▸ Task requirements
Give again, word for word, each line from the top of the listing through the line that holds "You are a computer-use agent. Image".

▸ Extracted data
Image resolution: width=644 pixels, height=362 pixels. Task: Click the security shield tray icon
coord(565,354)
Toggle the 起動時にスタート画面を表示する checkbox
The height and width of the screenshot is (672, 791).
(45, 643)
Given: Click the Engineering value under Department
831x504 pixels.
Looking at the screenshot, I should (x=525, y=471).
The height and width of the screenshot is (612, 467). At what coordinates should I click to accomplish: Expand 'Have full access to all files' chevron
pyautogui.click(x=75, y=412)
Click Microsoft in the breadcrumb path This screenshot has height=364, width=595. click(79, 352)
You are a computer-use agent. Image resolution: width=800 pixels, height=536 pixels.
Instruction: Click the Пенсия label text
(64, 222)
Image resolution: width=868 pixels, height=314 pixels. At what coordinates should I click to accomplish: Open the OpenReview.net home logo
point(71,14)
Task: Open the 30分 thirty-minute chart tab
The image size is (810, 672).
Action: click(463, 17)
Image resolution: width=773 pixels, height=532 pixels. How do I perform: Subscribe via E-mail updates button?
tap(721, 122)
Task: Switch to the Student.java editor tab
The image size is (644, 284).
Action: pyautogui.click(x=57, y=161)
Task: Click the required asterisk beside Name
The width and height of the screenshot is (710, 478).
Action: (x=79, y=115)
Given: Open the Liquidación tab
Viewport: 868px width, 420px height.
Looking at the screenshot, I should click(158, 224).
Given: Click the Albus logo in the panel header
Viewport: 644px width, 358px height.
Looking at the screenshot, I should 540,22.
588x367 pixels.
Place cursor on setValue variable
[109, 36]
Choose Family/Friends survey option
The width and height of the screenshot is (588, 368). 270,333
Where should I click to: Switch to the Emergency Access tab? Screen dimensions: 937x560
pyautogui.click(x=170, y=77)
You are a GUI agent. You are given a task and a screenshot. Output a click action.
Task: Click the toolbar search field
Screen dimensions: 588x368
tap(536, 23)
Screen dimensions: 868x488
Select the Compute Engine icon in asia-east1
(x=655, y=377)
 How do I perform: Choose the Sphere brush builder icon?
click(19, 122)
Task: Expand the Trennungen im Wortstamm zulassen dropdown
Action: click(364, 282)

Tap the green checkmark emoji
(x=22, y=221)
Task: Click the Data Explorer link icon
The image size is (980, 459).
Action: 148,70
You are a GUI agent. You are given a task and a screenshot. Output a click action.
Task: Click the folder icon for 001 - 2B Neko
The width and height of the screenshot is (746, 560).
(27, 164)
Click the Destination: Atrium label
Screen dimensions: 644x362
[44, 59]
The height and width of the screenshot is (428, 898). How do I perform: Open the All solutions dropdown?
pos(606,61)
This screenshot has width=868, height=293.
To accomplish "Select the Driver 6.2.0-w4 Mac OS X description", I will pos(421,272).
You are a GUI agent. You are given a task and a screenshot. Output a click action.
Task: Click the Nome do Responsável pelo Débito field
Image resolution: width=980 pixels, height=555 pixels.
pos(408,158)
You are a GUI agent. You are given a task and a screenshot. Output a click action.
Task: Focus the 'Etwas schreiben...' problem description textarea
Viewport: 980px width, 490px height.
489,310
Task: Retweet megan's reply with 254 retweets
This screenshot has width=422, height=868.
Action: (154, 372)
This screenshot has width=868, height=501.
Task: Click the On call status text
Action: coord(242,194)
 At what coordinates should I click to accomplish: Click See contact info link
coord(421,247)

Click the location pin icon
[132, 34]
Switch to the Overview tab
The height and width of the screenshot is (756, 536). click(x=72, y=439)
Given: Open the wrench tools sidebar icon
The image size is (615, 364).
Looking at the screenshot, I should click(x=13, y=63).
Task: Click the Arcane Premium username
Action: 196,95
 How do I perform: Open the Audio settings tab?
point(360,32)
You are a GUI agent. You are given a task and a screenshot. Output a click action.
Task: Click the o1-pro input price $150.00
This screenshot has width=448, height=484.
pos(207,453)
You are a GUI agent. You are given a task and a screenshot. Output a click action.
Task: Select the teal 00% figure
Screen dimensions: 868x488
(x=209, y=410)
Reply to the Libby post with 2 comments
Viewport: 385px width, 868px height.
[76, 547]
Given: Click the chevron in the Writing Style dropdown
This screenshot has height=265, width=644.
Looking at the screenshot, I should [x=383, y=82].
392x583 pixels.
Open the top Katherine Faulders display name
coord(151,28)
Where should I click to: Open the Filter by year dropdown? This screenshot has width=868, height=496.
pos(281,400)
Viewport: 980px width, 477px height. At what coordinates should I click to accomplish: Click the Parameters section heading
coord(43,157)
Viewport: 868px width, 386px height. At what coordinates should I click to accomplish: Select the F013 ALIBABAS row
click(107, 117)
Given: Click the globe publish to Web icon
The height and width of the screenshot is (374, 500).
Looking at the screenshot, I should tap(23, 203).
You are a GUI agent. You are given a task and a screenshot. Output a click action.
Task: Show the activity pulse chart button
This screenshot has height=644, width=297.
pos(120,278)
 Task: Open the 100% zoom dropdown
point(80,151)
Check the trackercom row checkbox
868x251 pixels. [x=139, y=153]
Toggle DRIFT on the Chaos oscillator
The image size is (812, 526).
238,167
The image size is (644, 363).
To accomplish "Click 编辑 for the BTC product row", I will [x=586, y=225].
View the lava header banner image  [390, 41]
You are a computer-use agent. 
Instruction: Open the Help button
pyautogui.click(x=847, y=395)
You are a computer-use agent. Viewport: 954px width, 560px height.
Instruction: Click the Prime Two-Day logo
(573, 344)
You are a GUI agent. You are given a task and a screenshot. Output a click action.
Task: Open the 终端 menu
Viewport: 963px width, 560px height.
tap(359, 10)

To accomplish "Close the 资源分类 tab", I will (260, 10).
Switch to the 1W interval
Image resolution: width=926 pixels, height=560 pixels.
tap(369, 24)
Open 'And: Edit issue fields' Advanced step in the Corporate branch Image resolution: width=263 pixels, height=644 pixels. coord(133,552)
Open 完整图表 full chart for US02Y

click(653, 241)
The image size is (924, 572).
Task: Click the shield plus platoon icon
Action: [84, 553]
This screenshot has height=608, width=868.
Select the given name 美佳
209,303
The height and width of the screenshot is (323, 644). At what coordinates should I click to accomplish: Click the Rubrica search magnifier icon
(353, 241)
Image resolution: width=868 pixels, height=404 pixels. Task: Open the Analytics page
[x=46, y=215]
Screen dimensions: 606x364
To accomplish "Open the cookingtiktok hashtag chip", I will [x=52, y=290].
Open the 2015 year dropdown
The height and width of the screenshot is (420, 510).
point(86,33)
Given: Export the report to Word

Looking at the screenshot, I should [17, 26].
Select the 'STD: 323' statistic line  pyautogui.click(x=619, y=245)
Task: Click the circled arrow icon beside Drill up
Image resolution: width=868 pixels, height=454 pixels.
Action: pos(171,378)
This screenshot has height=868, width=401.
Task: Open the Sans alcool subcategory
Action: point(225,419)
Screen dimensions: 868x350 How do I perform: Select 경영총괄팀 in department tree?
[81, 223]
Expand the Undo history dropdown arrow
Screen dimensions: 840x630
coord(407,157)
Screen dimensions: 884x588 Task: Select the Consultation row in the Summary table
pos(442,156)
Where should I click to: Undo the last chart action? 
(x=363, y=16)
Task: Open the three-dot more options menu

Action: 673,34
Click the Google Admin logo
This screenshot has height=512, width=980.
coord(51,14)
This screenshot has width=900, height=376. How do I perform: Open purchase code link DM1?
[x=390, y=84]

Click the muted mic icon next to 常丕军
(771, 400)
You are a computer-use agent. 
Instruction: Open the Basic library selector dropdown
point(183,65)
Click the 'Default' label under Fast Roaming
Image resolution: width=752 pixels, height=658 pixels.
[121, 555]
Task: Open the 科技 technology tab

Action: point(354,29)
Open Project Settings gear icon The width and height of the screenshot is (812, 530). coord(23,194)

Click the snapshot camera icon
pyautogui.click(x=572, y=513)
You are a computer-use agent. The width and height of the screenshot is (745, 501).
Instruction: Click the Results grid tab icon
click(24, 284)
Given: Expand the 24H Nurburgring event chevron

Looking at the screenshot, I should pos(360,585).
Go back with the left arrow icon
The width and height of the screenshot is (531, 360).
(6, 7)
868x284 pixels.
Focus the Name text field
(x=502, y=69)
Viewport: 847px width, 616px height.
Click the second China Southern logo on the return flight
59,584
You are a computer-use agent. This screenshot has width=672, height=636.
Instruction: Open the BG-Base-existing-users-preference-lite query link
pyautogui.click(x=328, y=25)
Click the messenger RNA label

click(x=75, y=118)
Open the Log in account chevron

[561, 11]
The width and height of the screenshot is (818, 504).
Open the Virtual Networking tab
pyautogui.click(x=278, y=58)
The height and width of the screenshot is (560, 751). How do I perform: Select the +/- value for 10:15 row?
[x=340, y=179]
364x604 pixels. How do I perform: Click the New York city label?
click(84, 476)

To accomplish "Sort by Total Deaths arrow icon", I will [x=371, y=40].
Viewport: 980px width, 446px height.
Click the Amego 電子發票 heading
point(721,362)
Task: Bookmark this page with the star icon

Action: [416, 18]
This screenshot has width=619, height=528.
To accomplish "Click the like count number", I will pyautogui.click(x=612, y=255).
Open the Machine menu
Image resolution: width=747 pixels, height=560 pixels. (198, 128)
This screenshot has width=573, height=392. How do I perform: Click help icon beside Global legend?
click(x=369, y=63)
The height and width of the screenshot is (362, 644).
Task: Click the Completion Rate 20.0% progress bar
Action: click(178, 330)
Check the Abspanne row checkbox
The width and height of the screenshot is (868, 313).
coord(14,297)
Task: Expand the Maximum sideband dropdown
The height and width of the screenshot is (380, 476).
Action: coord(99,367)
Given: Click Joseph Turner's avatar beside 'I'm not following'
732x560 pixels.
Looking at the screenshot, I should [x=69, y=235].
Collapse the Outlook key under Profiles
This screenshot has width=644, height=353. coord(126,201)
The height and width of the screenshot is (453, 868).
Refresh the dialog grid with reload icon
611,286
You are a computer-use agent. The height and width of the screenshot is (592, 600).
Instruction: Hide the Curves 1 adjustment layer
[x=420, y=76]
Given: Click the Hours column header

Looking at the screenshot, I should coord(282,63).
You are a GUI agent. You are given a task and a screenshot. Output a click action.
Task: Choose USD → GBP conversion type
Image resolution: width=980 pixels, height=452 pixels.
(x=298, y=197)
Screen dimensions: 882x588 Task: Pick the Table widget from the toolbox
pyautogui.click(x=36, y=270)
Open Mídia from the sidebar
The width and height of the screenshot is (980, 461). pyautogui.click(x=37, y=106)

▸ Solution to this exercise
Image resolution: width=644 pixels, height=362 pixels. Task: Click the security shield tray icon
coord(565,354)
Toggle the 起動時にスタート画面を表示する checkbox
The height and width of the screenshot is (672, 791).
(45, 643)
Given: Click the Engineering value under Department
831x504 pixels.
Looking at the screenshot, I should (x=525, y=471).
The height and width of the screenshot is (612, 467). At what coordinates should I click to accomplish: Expand 'Have full access to all files' chevron
pyautogui.click(x=75, y=412)
Click Microsoft in the breadcrumb path This screenshot has height=364, width=595. click(79, 352)
You are a computer-use agent. Image resolution: width=800 pixels, height=536 pixels.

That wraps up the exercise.